What you need to do » Lines from the one containing "Screen dimensions: 1045x633" through the last line of the records below need to be repeated exactly; nothing else, and no pictures.

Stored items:

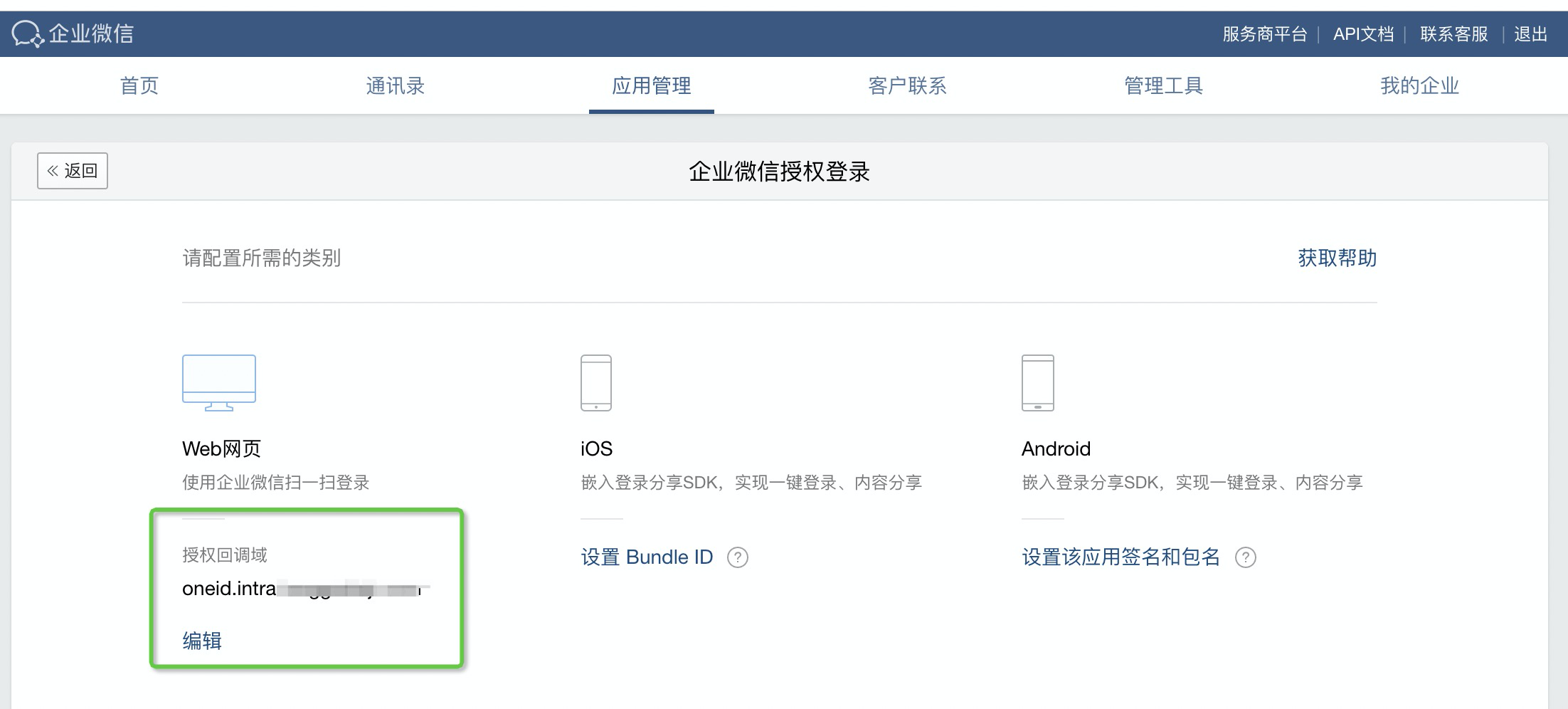Open the Bundle ID help question mark
The image size is (1568, 709).
click(738, 557)
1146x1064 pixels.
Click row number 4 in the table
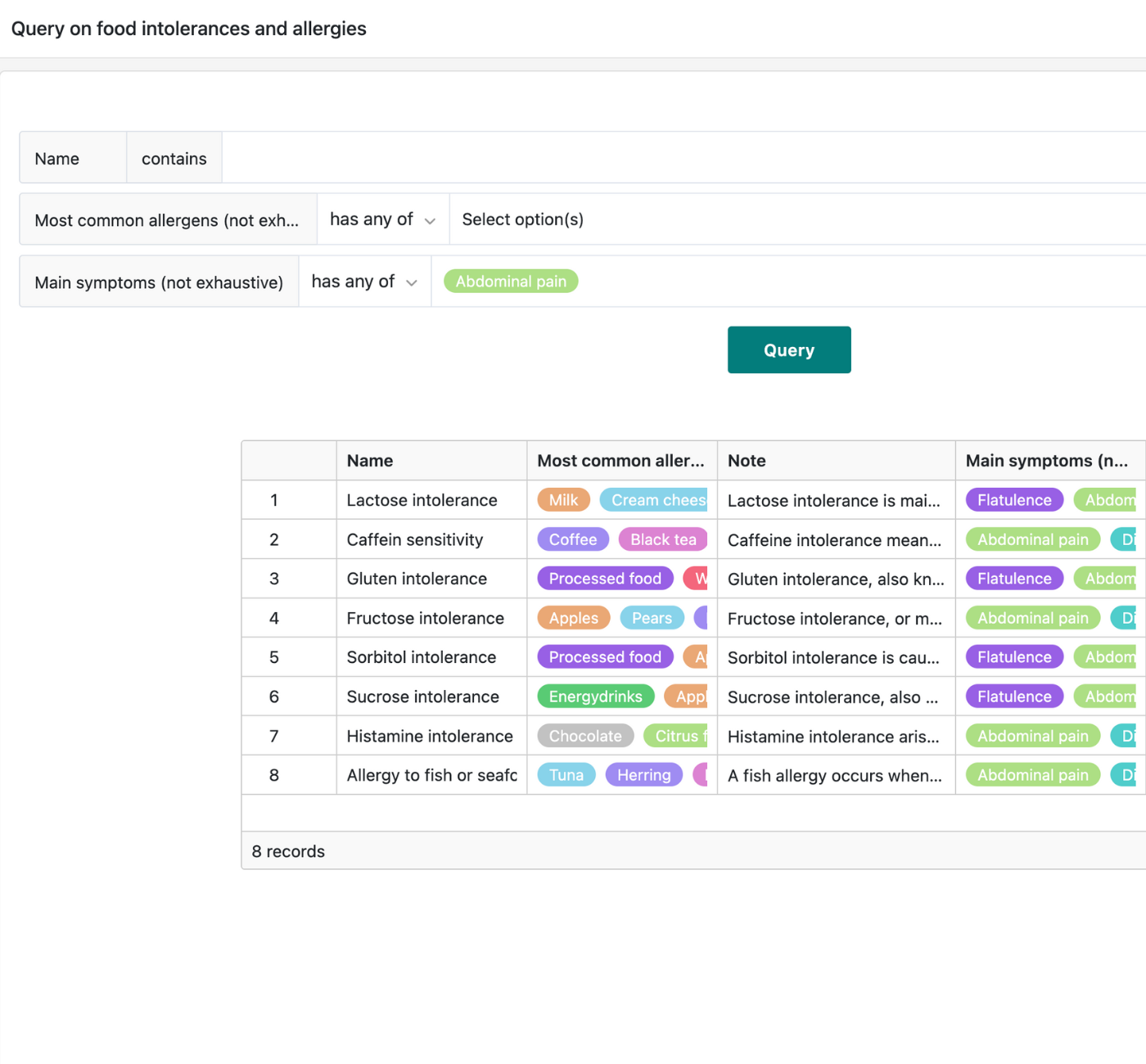click(x=274, y=618)
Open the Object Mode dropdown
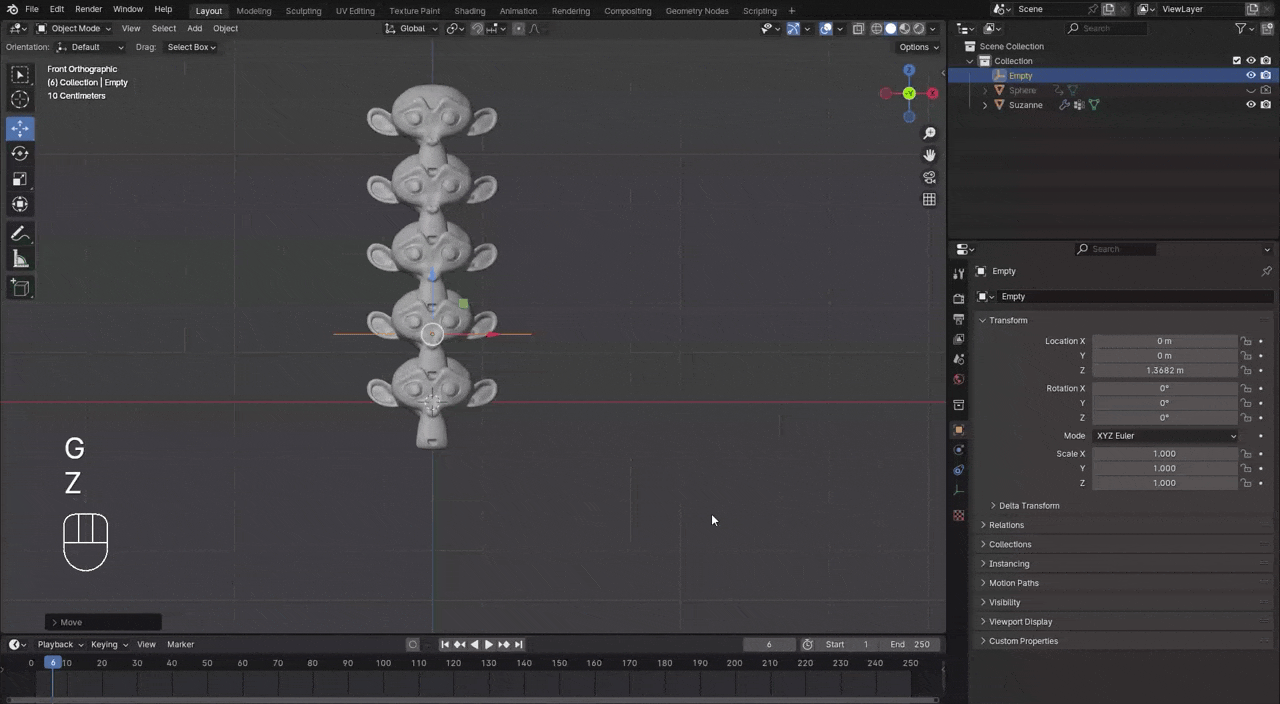This screenshot has width=1280, height=704. [75, 28]
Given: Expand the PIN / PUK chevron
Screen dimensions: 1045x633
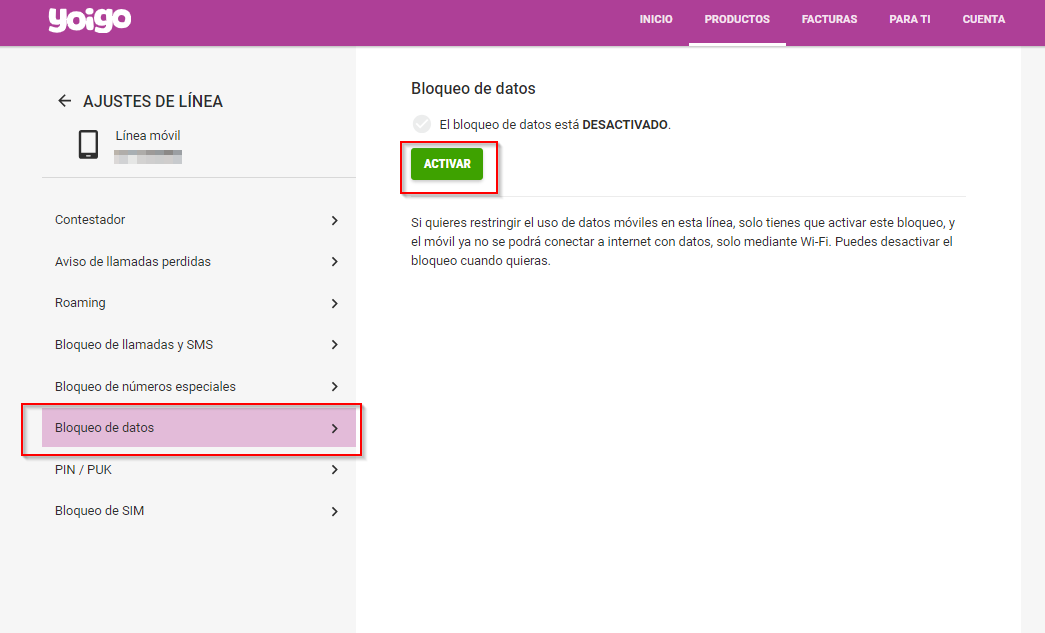Looking at the screenshot, I should click(x=334, y=469).
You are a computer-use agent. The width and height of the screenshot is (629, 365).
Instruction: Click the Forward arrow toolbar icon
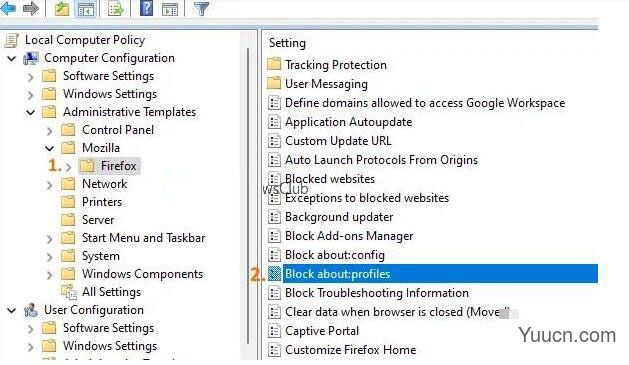pyautogui.click(x=31, y=8)
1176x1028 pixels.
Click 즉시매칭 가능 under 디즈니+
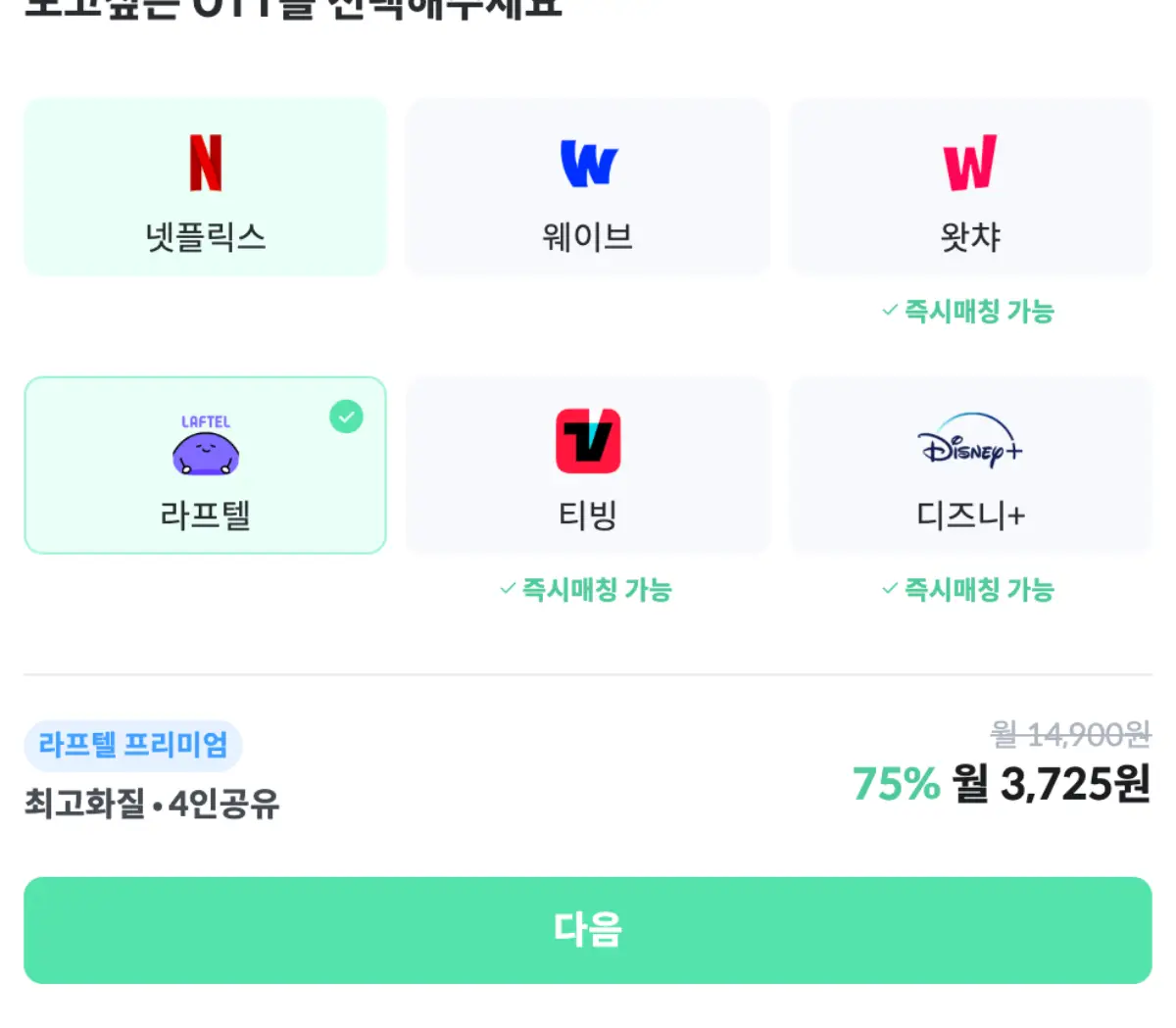(x=969, y=590)
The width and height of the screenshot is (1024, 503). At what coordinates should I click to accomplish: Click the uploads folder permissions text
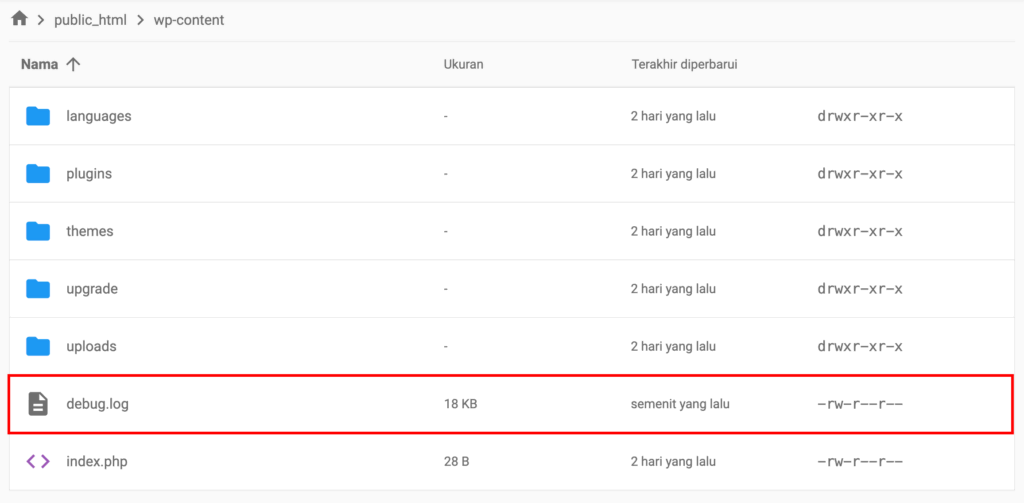[x=860, y=346]
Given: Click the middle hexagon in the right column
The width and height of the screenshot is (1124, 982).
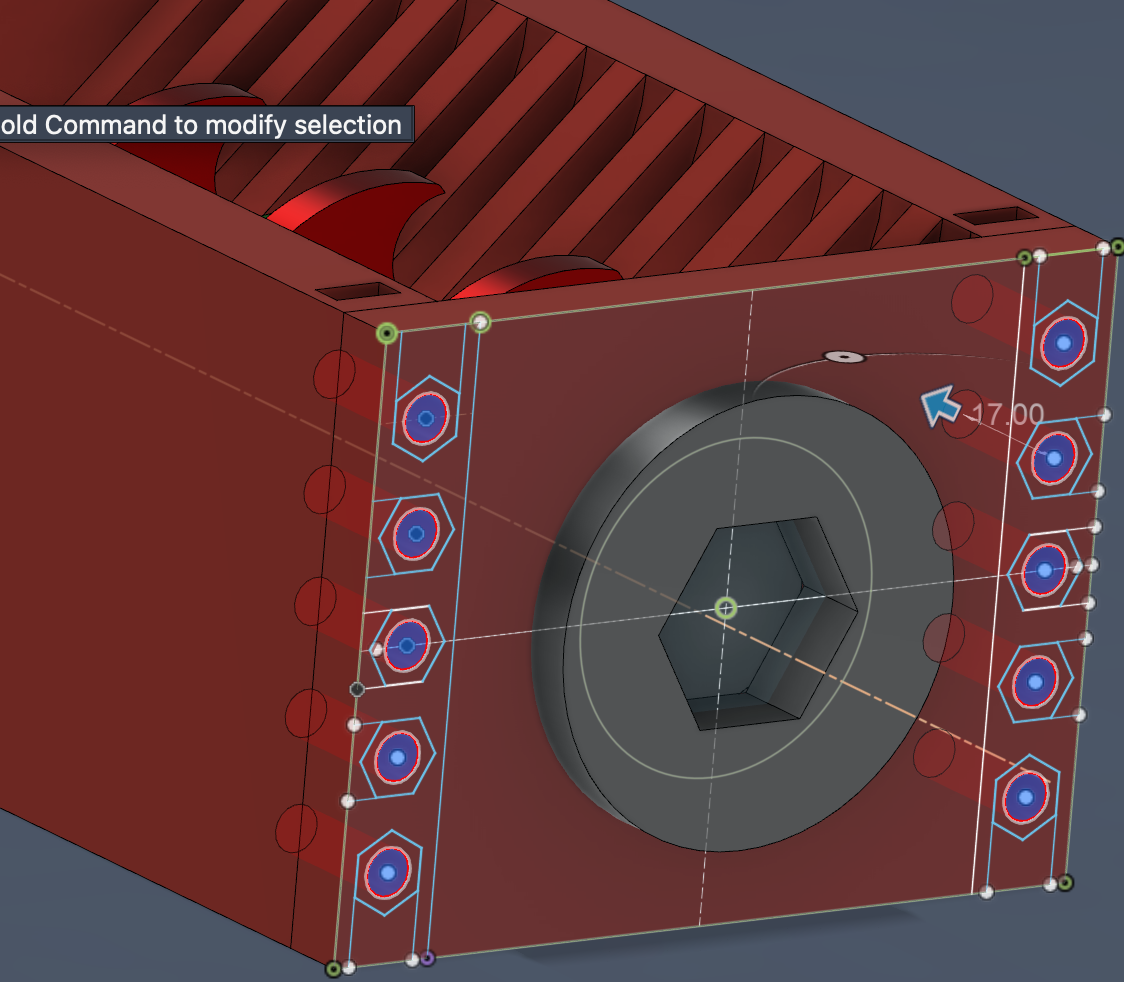Looking at the screenshot, I should tap(1045, 570).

Expected answer »
Screen dimensions: 1045x633
Looking at the screenshot, I should click(x=334, y=469).
You are a computer-use agent. The width and height of the screenshot is (629, 365).
Instruction: Click the Forward arrow toolbar icon
pyautogui.click(x=31, y=8)
1176x1028 pixels.
Click 즉시매칭 가능 under 디즈니+
(x=969, y=590)
The width and height of the screenshot is (1024, 503). At what coordinates should I click to accomplish: Click the uploads folder permissions text
[x=860, y=346]
Given: Click the middle hexagon in the right column
The width and height of the screenshot is (1124, 982).
Looking at the screenshot, I should tap(1045, 570).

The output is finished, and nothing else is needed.